(Beginning of Excerpt to read)

This comment is not about the specifics of OP’s case, but about the question of why there are rules about who can be prescribed WLI’s. Those rules are: BMI 30+, or 27+ with one of several health conditions.
The reason there is a limit is that these drugs have risks and side effects, as do all medications. When someone is above a certain size, the risks from their weight are higher than the risks from the medication, therefore overall they are better off using them and losing weight versus not using them and staying the weight they are. At the population level, though - if you are one of the users who had a serious and irreversible complication from using them, you might wish you hadn’t.
for people who are normal weight or only slightly overweight, the health benefits they could get from the weight loss are quite small, and not worth the risk of the side effects. That’s the basis for the limitations as to who can be prescribed them.

(End of Excerpt to read)

- [Activity 1]
In the comment on weight-loss drug prescribing rules, which patients qualify for a prescription?
- [Activity 2]
Extend the comment on weight-loss drug prescribing rules by writing its next paragraph.

(Beginning of Records shown)

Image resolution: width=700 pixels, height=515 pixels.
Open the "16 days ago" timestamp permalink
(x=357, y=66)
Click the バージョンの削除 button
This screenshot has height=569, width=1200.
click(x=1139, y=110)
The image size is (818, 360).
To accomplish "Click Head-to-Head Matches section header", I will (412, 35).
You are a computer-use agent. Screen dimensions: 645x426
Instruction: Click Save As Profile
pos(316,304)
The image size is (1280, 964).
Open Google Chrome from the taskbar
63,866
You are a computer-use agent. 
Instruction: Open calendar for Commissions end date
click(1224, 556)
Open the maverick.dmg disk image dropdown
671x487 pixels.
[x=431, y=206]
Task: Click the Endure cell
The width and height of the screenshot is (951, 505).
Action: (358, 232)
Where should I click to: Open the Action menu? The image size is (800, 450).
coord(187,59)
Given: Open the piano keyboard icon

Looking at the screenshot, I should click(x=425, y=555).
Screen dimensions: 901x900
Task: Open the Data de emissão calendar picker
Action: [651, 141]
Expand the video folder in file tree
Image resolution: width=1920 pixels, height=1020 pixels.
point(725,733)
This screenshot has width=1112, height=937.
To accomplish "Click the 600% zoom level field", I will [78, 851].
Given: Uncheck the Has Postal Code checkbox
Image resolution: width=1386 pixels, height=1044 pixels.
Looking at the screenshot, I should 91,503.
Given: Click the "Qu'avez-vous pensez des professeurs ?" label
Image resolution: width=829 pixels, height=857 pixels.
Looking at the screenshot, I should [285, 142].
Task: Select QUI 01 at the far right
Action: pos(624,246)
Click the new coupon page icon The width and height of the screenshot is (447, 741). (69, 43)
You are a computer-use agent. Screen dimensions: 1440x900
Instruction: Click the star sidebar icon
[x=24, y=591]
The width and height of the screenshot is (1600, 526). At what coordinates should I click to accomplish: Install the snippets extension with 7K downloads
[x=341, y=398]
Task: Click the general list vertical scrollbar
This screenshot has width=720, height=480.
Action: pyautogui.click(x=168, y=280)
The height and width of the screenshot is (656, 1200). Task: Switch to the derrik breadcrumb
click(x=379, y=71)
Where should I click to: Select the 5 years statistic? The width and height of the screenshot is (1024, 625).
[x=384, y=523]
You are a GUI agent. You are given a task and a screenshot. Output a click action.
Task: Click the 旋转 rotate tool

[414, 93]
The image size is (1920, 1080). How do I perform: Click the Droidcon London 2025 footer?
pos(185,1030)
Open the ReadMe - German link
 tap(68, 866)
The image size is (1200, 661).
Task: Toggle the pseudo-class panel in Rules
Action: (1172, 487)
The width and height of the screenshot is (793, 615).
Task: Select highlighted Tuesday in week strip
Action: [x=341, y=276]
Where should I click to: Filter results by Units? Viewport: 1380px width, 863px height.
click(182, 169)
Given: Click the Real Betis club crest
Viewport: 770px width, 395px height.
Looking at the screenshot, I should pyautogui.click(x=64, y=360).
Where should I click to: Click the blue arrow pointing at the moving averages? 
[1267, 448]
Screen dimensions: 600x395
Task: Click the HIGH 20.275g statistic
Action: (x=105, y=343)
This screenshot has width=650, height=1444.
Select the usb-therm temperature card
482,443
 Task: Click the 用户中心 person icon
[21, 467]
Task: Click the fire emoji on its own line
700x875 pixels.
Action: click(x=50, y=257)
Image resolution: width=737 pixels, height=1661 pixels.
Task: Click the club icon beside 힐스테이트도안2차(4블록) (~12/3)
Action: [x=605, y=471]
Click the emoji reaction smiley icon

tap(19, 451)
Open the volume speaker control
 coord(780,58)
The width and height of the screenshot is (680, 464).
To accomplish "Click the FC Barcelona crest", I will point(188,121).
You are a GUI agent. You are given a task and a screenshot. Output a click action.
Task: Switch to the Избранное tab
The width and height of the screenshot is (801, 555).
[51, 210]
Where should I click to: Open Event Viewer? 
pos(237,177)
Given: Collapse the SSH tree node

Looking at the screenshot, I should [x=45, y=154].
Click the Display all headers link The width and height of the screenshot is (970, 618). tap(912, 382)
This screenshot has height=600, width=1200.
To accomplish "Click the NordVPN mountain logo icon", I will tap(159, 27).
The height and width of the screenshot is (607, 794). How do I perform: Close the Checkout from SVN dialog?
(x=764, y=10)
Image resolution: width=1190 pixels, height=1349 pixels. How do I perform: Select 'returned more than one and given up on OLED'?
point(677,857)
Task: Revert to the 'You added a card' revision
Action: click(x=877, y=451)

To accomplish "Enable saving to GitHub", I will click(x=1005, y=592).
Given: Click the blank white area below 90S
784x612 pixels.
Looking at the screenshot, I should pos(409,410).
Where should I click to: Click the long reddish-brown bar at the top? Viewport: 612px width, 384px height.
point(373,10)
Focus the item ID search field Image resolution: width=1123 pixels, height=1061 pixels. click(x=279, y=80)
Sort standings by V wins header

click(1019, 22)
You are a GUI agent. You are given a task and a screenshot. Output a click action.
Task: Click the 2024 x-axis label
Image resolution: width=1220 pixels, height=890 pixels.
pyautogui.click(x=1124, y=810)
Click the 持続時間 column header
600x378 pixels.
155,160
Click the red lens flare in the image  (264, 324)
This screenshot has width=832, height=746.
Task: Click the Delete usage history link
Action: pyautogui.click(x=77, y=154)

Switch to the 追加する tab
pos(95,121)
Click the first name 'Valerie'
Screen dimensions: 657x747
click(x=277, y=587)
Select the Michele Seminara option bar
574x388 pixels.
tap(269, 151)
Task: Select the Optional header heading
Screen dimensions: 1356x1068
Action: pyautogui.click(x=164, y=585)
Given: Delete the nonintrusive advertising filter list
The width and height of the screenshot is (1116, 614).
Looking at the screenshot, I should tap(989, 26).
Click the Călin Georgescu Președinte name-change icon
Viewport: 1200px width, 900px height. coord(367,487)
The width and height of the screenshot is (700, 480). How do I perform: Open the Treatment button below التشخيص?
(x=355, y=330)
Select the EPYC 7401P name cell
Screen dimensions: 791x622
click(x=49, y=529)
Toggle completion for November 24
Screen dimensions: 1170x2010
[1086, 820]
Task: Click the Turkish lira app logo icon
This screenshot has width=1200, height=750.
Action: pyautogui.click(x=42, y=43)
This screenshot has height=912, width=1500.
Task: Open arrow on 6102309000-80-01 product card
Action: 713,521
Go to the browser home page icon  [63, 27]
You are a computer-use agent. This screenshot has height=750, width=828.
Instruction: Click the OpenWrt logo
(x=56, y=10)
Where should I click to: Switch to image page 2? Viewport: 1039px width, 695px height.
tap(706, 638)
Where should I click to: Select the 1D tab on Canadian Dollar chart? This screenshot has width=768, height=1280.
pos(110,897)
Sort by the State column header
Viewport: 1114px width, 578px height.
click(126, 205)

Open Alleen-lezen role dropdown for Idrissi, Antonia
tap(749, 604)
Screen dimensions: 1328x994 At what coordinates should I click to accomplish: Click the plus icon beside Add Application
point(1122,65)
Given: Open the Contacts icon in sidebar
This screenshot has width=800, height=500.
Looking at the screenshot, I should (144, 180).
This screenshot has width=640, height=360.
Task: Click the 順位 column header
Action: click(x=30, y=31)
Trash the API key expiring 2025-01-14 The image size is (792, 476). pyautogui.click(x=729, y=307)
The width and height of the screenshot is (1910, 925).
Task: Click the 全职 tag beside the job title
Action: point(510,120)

(End of Records shown)

- [Expected output 1]
People with a BMI of 30 or more, or 27 or more with one of several health conditions.

- [Expected output 2]
People who have lost weight on them and are below the weight at which they would be eligible are a different case. The assumption there is that if they stopped the drug they would regain the weight and their weight-related risks would go up again.
Someone who wants to from a BMI if 30 to 25 is not in the same situation as someone who wants to go from 25 to 30, even though they both want to lose the same amount of weight. The first would be getting a much greater benefit to their health, but they both face the same risk from the jabs.
And someone who is at a BMI. of 25 having used the jabs to get there is not in the same position as someone starting out at 25.